Haiti's wounded were in worse condition than those in other countries hit by quakes, such as Pakistan and China, says Handicap International's Ms. Batson, because Haiti's medical infrastructure was destroyed. Many people lacked access to quick treatment that would have forestalled gangrene.
Joseph Shello, a construction worker, spent four days seeking medical care after the earthquake. By then, it was too late to save his mangled right hand, doctors at the Partners in Health Cange hospital told him. "I don't know how I will work again," said Mr. Shello.
The problem is among many acute medical issues facing Haiti. Trauma cases are decreasing, doctors say, but more patients now require mental-health care. Also on the rise are cases of diarrhea, tetanus and chicken pox, according to the United Nations. To prevent the spread of disease, the government says it will begin emergency vaccinations this week.
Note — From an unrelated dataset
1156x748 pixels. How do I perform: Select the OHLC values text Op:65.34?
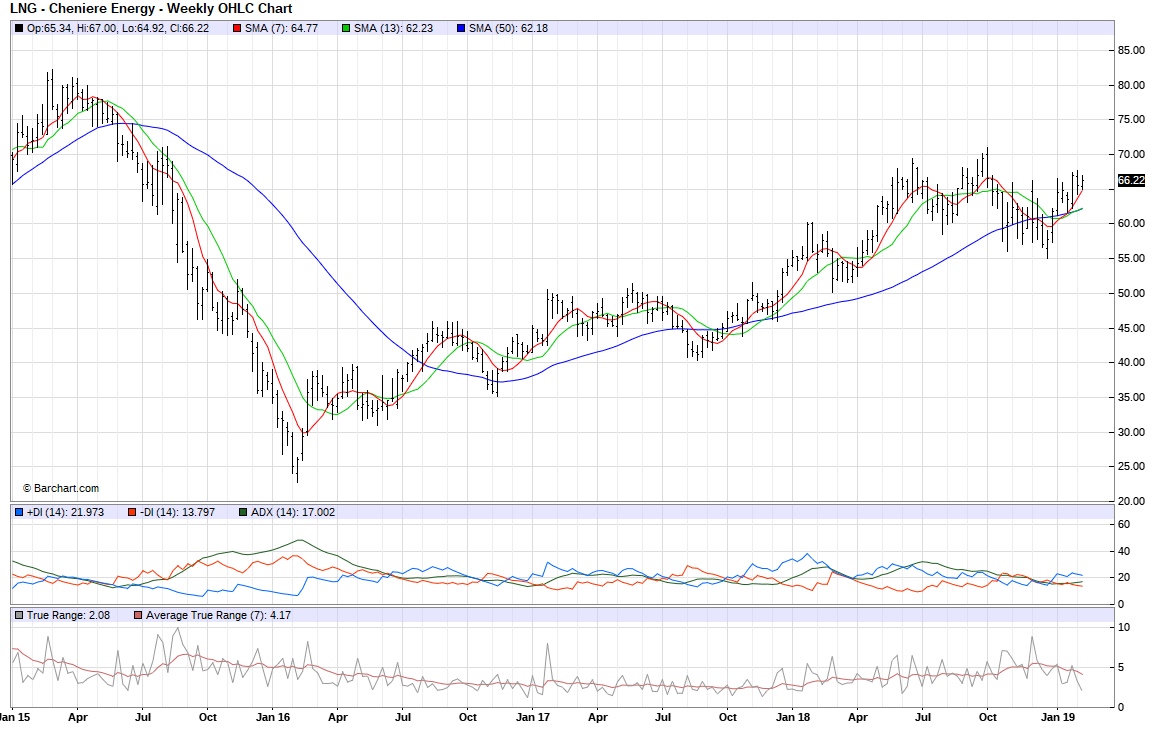coord(49,28)
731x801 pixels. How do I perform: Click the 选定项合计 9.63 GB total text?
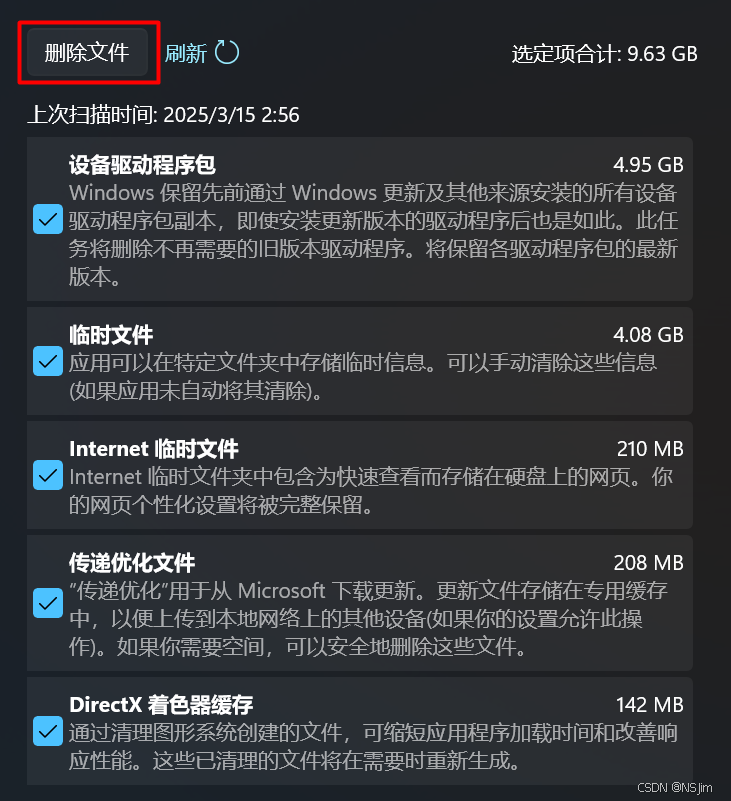click(x=604, y=54)
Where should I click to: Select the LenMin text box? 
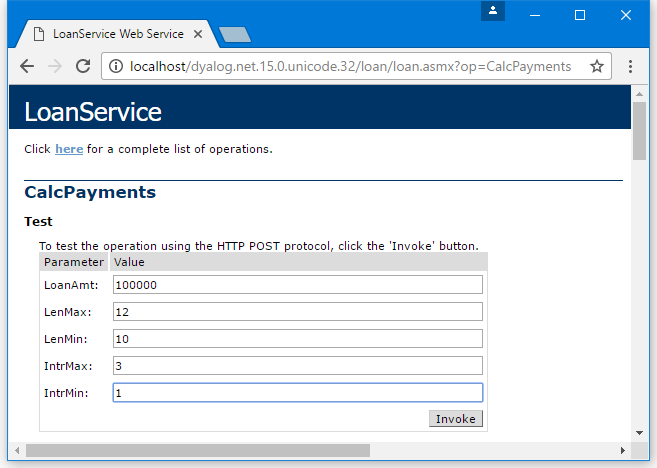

UNICEF intends to deliver 24,000 latrine slabs, but is puzzling over how to install them amid rocky ground, concrete surfaces and a lack of sewage.
Giving birth to handicapped children, Mr. Doubt says, is considered bad luck because it economically disadvantages a family. Orphanages have a disproportionate number of disabled children as a result. He and others hope that given the new wave of amputees that have come out of the earthquake, the nation, with the help of outside organizations, will build a better support system.
"We are talking to foundations, medical bodies and other non-government organizations," Mr. Doubt says. "We are trying to find the resources to get something going quickly to rebuild."